### [WORK INSTRUCTIONS]
Your copy should hold exactly the lines from the one containing "Task: Select the B031 OR gate block" through the last line of the entries, and no pictures.

### [DATASET EXCERPTS]
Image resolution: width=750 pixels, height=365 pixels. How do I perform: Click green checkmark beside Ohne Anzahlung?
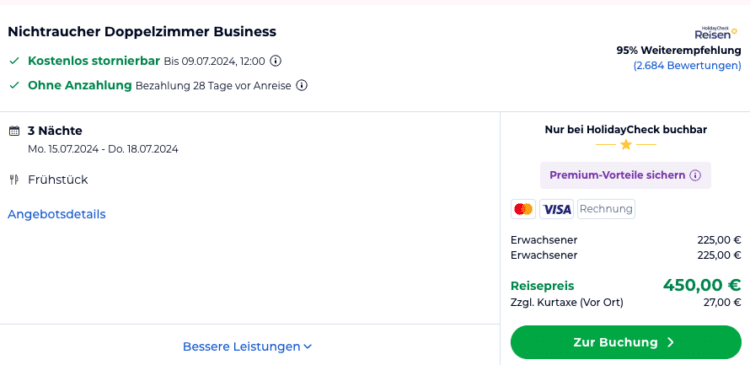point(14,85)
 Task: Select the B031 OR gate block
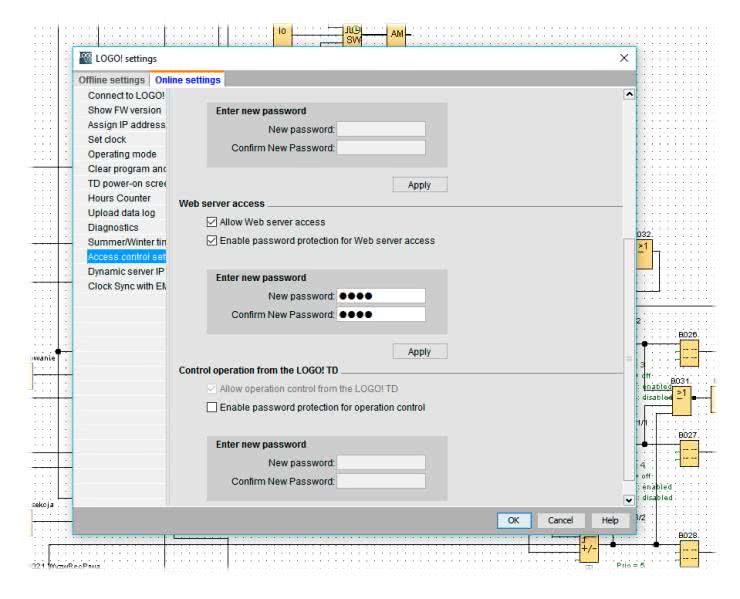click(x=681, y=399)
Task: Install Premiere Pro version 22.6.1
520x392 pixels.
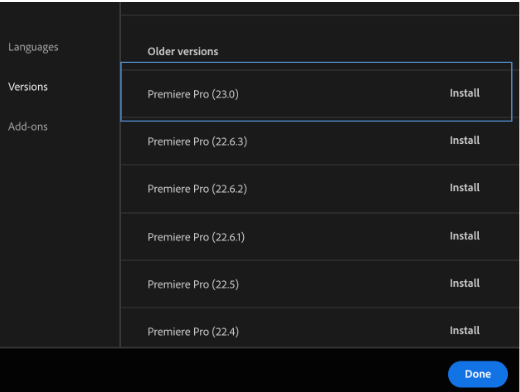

### [YOUR RESPONSE]
 Task: Select the B031 OR gate block
click(x=681, y=399)
Task: Install Premiere Pro version 22.6.1
520x392 pixels.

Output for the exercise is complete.